Saturday, June 09, 2007

Neighbors

To make up for a Memorial Day faux pas (I bailed on a neighborhood bbq in favor of one at our every-day friend's) Egg and I hosted a dinner party for 7 adults and 7 kids. The 7 kids part was unnerving. As usual, I cooked way too much food that was also perhaps too unusual for a neighborhood-party with kids. I made salmon with raspberry vinaigrette (raspberry jam, white wine vinegar, cumin, salt, pepper, olive oil and a little water), Greek Salad, baba ganoush, hummus (Egg made the Hummus) and this yogurt-cilantro-cardomon-caraway seed concoction that no one liked (I liked it!) And we roasted potatoes on the grill in foil which would have been great, had we not burned the crap out of them.
Our neighbor next door has a great yard for kids and she invited them over to play in her yard--which was OK--but then the party was split in two. The guys over here, drinking beer and the women-folk over there, watching the kids.

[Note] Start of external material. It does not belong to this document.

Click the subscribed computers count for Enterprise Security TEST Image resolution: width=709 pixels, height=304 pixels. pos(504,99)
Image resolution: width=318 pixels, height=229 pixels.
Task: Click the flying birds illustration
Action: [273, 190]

Later, the guys went over there but I was annoyed at the splitting over the party and the division of labor. But I was happier to be annoyed than if all the kids were running around our small, flowery yard or if they were bored to tears asking to go home. So it really did work out, though the labor had to be divided. I kept running back over here to get appetizers and more wine to take over there and to roll my eyes at the guys. Only Egg had a clue what I was rolling my eyes about. These folks, except my neighbor, have a much more traditional understanding of labor and division than we do which I find difficult to understand. I don't understand how the division develops. At what point did it become clear to them that he would work and she would watch the kids? That she would take the kids to the bathroom? That she would be the one to make sure the hot dogs (I did not force my salmon or weird yogurt on the kids--although I made enough for 27 of them) were eaten? Even were Egg and I to come to that decision, we'd have to argue and pontificate and be stubborn and relent for eight to ten years and by then, Z would already be able to find the bathroom and cook her own hot dogs. That it was assumed that that's how the labor would be divided was fascinating, if also disturbing, to me.
Our next door neighbor is a single mom and she makes more sense to me. One of the kids asked her daughter where her dad was and the daughter said, "I don't have one. It's just me and my mom," in the most confident of manners. Under her breath, my neighbor said, "and if I did have a husband, he'd be inside doing dishes." A dig at the division of labor or a comment on her own cleaning skills, I'm not sure.
And, finally, the woman with three kids asked if we were going to have another baby, which everyone always asks, to which I said, I don't know, one seems so manageable. I hope I didn't imply that they weren't doing a great job managing their kids. They were. I was just commenting that it takes both me and Egg ninety percent of our concentration to manage the Z. More because we prefer Z management to other activities, but still, it is a big job.
All in all, a fun barbecue that left me thinking I could possibly invite near-strangers over again although I felt terrible about the one neighbors we didn't invite who kept looking over from their deck with left-out-itude in their eyes. That sucked and it makes me think it might be too hard to be friends with some neighbors and not others.

5 comments:

Dr. Write said...

Thanks for posting and giving my life meaning again.
And congrats on your foray into neighborhood-ism, mixing with the Others, whatever.
I'm sure the food was amazing, maybe too amazing for the Midwest. And I, too, have noticed this weird division of labor, though I admit we have fallen into it (as if it were a huge pit) but mostly because MB doesn't cook and I like it, and because he's good at doing the dishes. It's his talent, and I wouldn't want to deprive him of expressing that.

Nik said...

Oh it's not to say we don't have our own obvious division. Erik does not cook (though he does barbecue and, apparently, make hummus). It was the job thing that was so very odd. But that's exactly it too--Erik and I do gravitate toward certain tasks too--just not as markedly. At least MB does Son and dishes with good humor.

Lisa B. said...

This is a whole story, or even a novel, and perhaps a saga. I can see you writing the eye-rolling to husband while fetching hors d'oeuvres part already. Or perhaps--perhaps!--it is a canzone. Just waiting to happen.

Molly said...

On division: This is the way it was at my house. On Sundays, we had a formal dinner and my sister and I would clear the dishes, load them, listen from the kitchen while the boys watched football. I am happy to report my brothers did not remain these men and neither did my father. I do not know how it happened, but they changed. They clear dishes. They load dishwashers. We, alas, still do not watch football.

On neighborhoods: I grew up in a neighborhood on a court that was more family than neighborhood. We frequently, oftenly had barbecues with many families. I cherish this from my youth and wonder at it all at once.

Anonymous said...

left-outitude. Thank you for this word. That's exactly how I've been feeling when in a certain group lately and I needed a good term for it. I am forever in your debt.